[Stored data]

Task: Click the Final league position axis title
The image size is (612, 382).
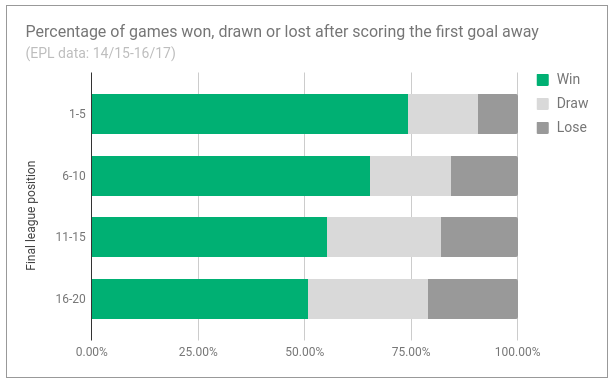Action: 31,215
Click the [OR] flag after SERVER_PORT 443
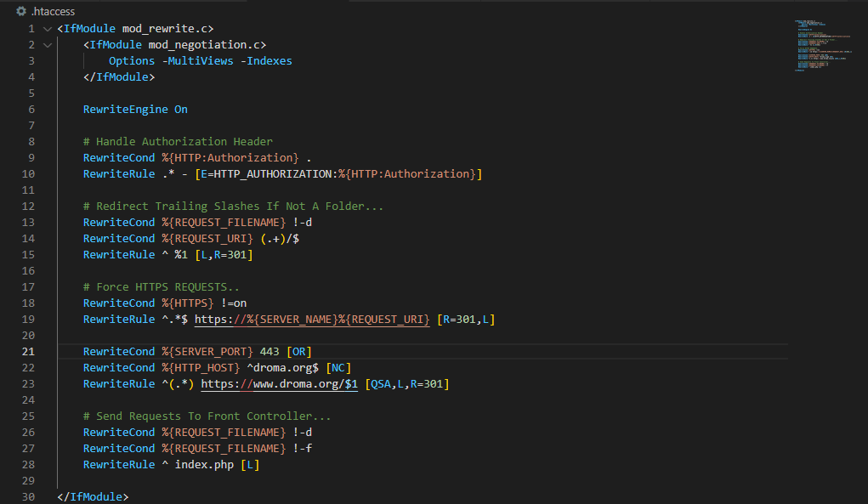Screen dimensions: 868x504 point(299,352)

What to do = Reproduce all the entries above exactly. Include no images.

Exercise answer =
Task: Click the Final league position axis title
The image size is (612, 382).
Action: 31,215
Click the [OR] flag after SERVER_PORT 443
Screen dimensions: 868x504 point(299,352)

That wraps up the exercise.